--- Input data ---
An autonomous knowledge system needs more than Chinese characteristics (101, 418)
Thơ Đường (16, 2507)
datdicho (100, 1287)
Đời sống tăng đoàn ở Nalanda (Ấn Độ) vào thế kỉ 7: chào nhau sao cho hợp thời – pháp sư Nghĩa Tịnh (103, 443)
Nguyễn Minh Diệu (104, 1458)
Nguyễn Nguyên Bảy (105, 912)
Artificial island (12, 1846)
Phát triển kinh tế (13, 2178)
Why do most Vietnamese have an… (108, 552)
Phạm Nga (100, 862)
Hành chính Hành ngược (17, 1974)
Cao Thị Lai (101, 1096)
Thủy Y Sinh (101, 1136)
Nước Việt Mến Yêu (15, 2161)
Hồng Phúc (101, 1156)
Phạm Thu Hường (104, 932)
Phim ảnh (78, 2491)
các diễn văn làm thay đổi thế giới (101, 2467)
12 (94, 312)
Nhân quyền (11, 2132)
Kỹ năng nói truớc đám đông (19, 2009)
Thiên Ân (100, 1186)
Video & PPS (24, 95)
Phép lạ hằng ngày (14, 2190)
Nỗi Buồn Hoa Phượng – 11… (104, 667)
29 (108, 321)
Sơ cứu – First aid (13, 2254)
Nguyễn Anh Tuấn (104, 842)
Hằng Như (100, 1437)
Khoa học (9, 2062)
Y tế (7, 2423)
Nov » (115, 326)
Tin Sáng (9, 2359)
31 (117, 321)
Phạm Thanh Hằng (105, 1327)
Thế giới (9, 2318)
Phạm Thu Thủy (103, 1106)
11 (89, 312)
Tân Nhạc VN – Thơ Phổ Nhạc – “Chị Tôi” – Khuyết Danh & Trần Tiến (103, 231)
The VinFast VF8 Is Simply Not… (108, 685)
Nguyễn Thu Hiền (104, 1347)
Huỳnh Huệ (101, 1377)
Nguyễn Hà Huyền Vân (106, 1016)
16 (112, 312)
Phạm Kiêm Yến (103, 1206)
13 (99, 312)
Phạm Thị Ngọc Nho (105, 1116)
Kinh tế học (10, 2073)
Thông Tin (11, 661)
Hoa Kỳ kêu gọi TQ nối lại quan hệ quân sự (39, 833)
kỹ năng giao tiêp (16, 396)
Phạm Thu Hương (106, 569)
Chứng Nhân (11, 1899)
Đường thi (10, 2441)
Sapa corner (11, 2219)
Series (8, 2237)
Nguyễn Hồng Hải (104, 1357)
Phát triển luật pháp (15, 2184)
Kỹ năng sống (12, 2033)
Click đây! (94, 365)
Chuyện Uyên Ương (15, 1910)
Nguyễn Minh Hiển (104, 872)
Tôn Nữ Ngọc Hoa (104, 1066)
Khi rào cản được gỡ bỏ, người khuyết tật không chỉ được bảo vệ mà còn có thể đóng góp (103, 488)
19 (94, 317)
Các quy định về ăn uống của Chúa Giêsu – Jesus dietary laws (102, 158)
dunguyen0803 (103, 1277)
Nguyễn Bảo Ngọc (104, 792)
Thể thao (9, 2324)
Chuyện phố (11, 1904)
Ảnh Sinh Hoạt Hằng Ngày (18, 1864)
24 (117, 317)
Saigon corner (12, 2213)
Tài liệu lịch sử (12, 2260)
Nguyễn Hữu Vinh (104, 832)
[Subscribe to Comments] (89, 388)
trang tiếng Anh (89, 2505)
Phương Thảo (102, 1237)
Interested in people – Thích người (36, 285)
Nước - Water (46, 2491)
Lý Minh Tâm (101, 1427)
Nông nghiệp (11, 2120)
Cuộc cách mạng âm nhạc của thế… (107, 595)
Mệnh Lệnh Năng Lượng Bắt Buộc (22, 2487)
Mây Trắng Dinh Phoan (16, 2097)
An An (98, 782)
---
Please restate the material above exactly, line by line.

An autonomous knowledge system needs more than Chinese characteristics (101, 418)
Thơ Đường (16, 2507)
datdicho (100, 1287)
Đời sống tăng đoàn ở Nalanda (Ấn Độ) vào thế kỉ 7: chào nhau sao cho hợp thời – pháp sư Nghĩa Tịnh (103, 443)
Nguyễn Minh Diệu (104, 1458)
Nguyễn Nguyên Bảy (105, 912)
Artificial island (12, 1846)
Phát triển kinh tế (13, 2178)
Why do most Vietnamese have an… (108, 552)
Phạm Nga (100, 862)
Hành chính Hành ngược (17, 1974)
Cao Thị Lai (101, 1096)
Thủy Y Sinh (101, 1136)
Nước Việt Mến Yêu (15, 2161)
Hồng Phúc (101, 1156)
Phạm Thu Hường (104, 932)
Phim ảnh (78, 2491)
các diễn văn làm thay đổi thế giới (101, 2467)
12 (94, 312)
Nhân quyền (11, 2132)
Kỹ năng nói truớc đám đông (19, 2009)
Thiên Ân (100, 1186)
Video & PPS (24, 95)
Phép lạ hằng ngày (14, 2190)
Nỗi Buồn Hoa Phượng – 11… (104, 667)
29 (108, 321)
Sơ cứu – First aid (13, 2254)
Nguyễn Anh Tuấn (104, 842)
Hằng Như (100, 1437)
Khoa học (9, 2062)
Y tế (7, 2423)
Nov » (115, 326)
Tin Sáng (9, 2359)
31 (117, 321)
Phạm Thanh Hằng (105, 1327)
Thế giới (9, 2318)
Phạm Thu Thủy (103, 1106)
11 (89, 312)
Tân Nhạc VN – Thơ Phổ Nhạc – “Chị Tôi” – Khuyết Danh & Trần Tiến (103, 231)
The VinFast VF8 Is Simply Not… (108, 685)
Nguyễn Thu Hiền (104, 1347)
Huỳnh Huệ (101, 1377)
Nguyễn Hà Huyền Vân (106, 1016)
16 (112, 312)
Phạm Kiêm Yến (103, 1206)
13 (99, 312)
Phạm Thị Ngọc Nho (105, 1116)
Kinh tế học (10, 2073)
Thông Tin (11, 661)
Hoa Kỳ kêu gọi TQ nối lại quan hệ quân sự (39, 833)
kỹ năng giao tiêp (16, 396)
Phạm Thu Hương (106, 569)
Chứng Nhân (11, 1899)
Đường thi (10, 2441)
Sapa corner (11, 2219)
Series (8, 2237)
Nguyễn Hồng Hải (104, 1357)
Phát triển luật pháp (15, 2184)
Kỹ năng sống (12, 2033)
Click đây! (94, 365)
Chuyện Uyên Ương (15, 1910)
Nguyễn Minh Hiển (104, 872)
Tôn Nữ Ngọc Hoa (104, 1066)
Khi rào cản được gỡ bỏ, người khuyết tật không chỉ được bảo vệ mà còn có thể đóng góp (103, 488)
19 (94, 317)
Các quy định về ăn uống của Chúa Giêsu – Jesus dietary laws (102, 158)
dunguyen0803 (103, 1277)
Nguyễn Bảo Ngọc (104, 792)
Thể thao (9, 2324)
Chuyện phố (11, 1904)
Ảnh Sinh Hoạt Hằng Ngày (18, 1864)
24 (117, 317)
Saigon corner (12, 2213)
Tài liệu lịch sử (12, 2260)
Nguyễn Hữu Vinh (104, 832)
[Subscribe to Comments] (89, 388)
trang tiếng Anh (89, 2505)
Phương Thảo (102, 1237)
Interested in people – Thích người (36, 285)
Nước - Water (46, 2491)
Lý Minh Tâm (101, 1427)
Nông nghiệp (11, 2120)
Cuộc cách mạng âm nhạc của thế… (107, 595)
Mệnh Lệnh Năng Lượng Bắt Buộc (22, 2487)
Mây Trắng Dinh Phoan (16, 2097)
An An (98, 782)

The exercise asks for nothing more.